De l'infiniment grand à l'infiniment petit : les particules élémentaires connues à ce jour, notamment issues des étoiles, composent en partie la matière physique. Imperceptibles, elles sont notamment étudiées par les quelque 3.000 salariés et 10.000 chercheurs associés à l'Organisation européenne pour la recherche nucléaire (CERN), un immense laboratoire de recherche situé de part et d'autre de la frontière franco-suisse.
Il s'agit en effet du plus grand centre international consacré au sujet, avec ses quatre anneaux « collisionneurs de particules », dont le plus grand, le « LHC » (Large Hadron Collider), fait aujourd'hui 27 kilomètres de circonférence.
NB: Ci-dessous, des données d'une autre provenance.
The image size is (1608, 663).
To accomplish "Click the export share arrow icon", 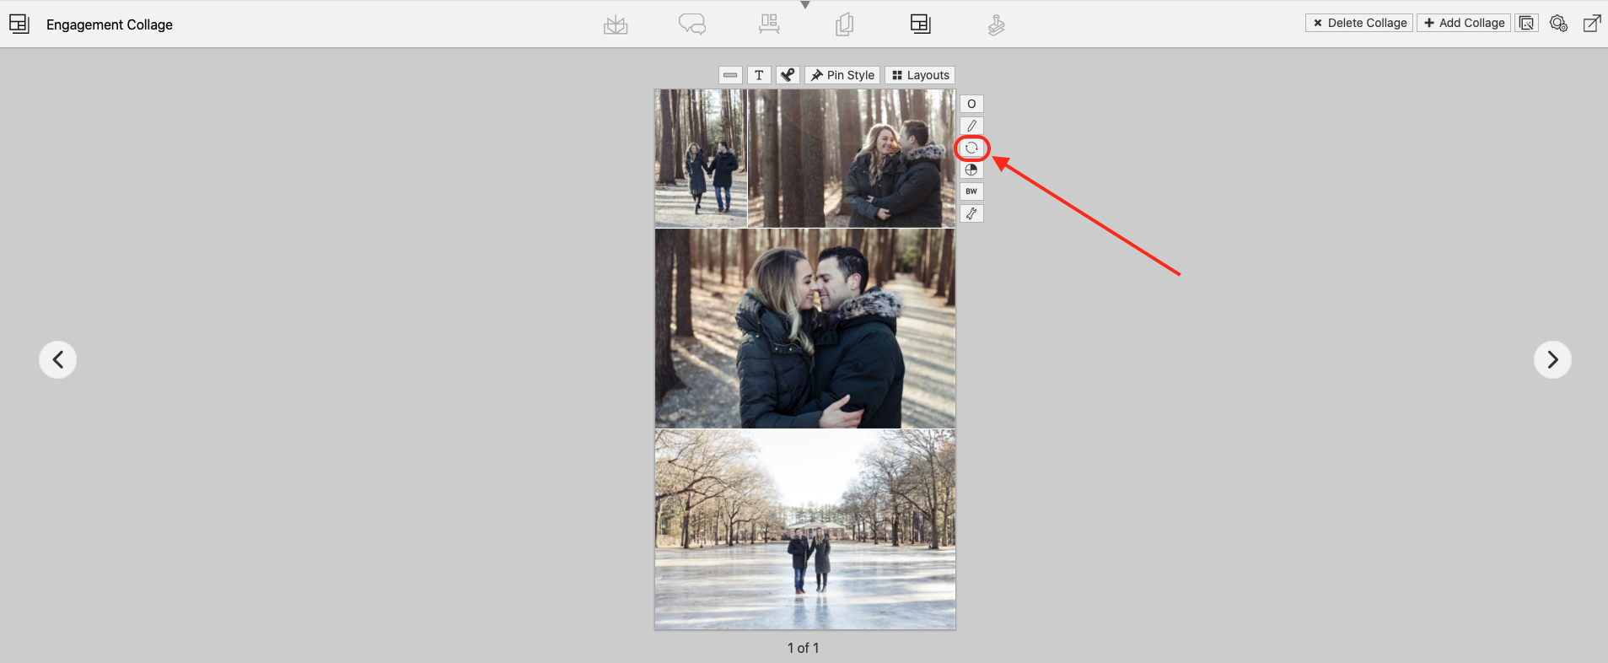I will [1591, 24].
L'objectif : décomposer la matière, pour mieux l'étudier. Et dévoiler, peu à peu, les contours de nouvelles particules (à l'image du « Boson de Higgs », dont la découverte a été récompensée du Prix Nobel de physique en 2013).
Aujourd'hui, les scientifiques estiment connaître seulement 5 % de leur spectre, le reste étant qualifié de « matière noire ». Les recherches menées par le CERN, en continu pendant neuf mois de l'année, visent ici à élargir le champ des connaissances et éclaircir de nombreuses inconnues. Mais pour cela, encore faut-il pouvoir traiter et archiver un nombre colossal de données, représentant à ce jour près de 1,4 millions de cœurs de processeurs informatiques à travers le monde.